__RECORDS SHOWN__
↓

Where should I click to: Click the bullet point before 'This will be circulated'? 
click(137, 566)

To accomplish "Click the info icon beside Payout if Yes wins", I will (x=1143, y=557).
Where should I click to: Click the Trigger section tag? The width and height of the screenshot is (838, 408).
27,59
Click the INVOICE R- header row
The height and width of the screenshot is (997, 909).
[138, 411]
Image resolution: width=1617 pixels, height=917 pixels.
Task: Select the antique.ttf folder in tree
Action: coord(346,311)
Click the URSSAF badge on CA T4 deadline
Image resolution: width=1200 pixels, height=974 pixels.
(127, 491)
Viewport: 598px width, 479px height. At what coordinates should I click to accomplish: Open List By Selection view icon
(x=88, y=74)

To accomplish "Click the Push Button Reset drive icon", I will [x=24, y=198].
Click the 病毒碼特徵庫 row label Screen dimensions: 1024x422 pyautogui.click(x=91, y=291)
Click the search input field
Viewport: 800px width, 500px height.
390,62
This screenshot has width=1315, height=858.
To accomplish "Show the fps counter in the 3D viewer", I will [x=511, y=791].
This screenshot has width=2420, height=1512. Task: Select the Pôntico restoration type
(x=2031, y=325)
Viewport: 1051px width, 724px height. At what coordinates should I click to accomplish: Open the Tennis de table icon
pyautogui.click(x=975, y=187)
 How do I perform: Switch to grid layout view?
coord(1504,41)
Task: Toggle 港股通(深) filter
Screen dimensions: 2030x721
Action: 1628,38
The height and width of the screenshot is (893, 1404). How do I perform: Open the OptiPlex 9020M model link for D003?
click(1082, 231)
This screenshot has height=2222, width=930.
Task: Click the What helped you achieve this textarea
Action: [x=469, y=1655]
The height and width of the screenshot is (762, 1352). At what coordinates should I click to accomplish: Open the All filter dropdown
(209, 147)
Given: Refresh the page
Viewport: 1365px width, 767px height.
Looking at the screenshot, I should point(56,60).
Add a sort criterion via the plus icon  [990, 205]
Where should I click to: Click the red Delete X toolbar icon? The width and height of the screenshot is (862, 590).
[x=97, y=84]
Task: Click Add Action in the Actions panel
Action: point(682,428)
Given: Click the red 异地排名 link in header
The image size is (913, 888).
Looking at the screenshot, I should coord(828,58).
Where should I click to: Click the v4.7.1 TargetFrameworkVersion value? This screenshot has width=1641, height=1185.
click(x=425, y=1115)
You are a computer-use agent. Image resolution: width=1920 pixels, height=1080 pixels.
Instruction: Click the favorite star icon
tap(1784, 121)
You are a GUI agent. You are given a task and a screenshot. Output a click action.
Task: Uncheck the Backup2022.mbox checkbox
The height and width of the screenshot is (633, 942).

↑

__AIM__
Please change "Open" to "Launch" in the rows from the one containing "Task: Toggle 港股通(深) filter" through the one containing "Add a sort criterion", leaving everything else as it is, and give back only those rows.

__TASK ANSWER__
Task: Toggle 港股通(深) filter
Screen dimensions: 2030x721
Action: 1628,38
The height and width of the screenshot is (893, 1404). How do I perform: Launch the OptiPlex 9020M model link for D003?
click(1082, 231)
This screenshot has height=2222, width=930.
Task: Click the What helped you achieve this textarea
Action: [x=469, y=1655]
The height and width of the screenshot is (762, 1352). At what coordinates should I click to accomplish: Launch the All filter dropdown
(209, 147)
Given: Refresh the page
Viewport: 1365px width, 767px height.
Looking at the screenshot, I should point(56,60).
Add a sort criterion via the plus icon  [990, 205]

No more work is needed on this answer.